Correctness: While the results show that SAC performed better than previous work. I find the analysis of why this is the case is missing. It has been shown that dense attention might hurt the performance (Fixed Encoder Self-Attention Patterns in Transformer-Based Machine Translation Alessandro Raganato, Yves Scherrer, Jörg Tiedemann) but what kind of pattern that SAC discovered is useful? For instance, by looking at the Supplementary I saw that attention links often connect similar words.
Clarity: The details of the LSTM predictor could be made more explicit (e.g how to initialize the LSTM in the higher layer of the transformer). Maybe explicit equations could help to understand and implement the idea.

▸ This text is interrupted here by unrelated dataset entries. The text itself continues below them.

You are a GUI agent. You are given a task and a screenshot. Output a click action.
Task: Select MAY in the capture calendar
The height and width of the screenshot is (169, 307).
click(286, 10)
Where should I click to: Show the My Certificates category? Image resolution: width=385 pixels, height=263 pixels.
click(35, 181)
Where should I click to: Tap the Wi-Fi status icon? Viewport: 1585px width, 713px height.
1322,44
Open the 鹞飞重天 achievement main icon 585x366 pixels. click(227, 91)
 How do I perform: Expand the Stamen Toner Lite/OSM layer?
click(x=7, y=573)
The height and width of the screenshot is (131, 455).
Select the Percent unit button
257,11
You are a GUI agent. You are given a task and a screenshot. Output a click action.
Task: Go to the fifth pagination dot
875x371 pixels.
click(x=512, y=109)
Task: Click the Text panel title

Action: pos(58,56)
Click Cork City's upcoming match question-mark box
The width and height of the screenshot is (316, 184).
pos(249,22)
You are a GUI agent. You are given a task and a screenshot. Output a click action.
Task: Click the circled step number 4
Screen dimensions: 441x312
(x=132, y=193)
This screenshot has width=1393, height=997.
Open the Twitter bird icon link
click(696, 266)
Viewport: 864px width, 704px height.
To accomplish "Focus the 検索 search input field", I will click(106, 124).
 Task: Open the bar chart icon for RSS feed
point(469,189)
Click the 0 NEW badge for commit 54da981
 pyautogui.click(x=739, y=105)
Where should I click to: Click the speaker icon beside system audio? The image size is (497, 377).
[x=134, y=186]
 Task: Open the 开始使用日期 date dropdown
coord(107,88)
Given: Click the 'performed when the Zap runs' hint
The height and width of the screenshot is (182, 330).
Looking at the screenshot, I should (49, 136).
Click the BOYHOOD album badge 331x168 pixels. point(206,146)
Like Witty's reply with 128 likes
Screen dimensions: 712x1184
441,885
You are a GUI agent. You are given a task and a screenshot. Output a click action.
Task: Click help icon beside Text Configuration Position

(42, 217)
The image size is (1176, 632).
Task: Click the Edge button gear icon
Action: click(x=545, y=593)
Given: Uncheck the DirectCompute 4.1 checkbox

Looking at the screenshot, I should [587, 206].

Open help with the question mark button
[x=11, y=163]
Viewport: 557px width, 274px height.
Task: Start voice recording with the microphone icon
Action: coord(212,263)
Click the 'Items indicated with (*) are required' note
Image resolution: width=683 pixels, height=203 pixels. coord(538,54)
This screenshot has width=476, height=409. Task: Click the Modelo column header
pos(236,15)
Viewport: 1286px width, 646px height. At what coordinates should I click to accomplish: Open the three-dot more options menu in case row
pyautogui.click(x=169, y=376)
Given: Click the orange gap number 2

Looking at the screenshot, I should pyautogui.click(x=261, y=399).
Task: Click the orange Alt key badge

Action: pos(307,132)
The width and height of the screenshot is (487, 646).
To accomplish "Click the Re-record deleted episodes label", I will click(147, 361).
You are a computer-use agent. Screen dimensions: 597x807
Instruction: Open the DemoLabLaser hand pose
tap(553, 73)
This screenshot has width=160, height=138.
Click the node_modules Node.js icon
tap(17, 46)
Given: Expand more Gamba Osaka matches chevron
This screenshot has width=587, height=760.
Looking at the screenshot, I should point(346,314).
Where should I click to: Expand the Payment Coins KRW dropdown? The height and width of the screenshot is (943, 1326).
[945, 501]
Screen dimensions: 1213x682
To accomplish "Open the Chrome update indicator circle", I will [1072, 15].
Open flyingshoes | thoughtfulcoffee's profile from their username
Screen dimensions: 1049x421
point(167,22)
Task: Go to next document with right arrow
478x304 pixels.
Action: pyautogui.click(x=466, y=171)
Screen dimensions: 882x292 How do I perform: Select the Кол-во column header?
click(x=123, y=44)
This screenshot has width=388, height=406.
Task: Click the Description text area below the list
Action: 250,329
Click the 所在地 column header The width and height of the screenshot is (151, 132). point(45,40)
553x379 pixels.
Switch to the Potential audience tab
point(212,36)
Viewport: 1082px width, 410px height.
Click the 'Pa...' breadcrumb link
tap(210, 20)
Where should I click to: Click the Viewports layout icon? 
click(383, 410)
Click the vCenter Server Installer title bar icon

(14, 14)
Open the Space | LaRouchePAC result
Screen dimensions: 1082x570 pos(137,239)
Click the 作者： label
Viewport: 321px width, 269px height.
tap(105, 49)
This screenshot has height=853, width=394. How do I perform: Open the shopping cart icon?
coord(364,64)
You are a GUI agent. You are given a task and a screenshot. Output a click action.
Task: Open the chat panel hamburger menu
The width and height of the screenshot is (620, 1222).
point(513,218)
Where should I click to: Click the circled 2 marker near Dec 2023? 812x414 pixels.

Relation to Prior Work: A very similar work is missing in the citation. Adaptively Sparse Transformers. Correia et al, 2019. This work tackle the same problem and proposed a method to learn a sparse connection between nodes per layer (without predefined parameter \alpha). Adaptive Sparse Transformers do not rely on a recurrent predictor, thus it fast. I find that SAC should be compared with Adaptively Sparse Transformers.
Reproducibility: No
Additional Feedback: - What is the training/decoding speed of SAC? == Post-rebuttal comment == I keep my score after reading the author response.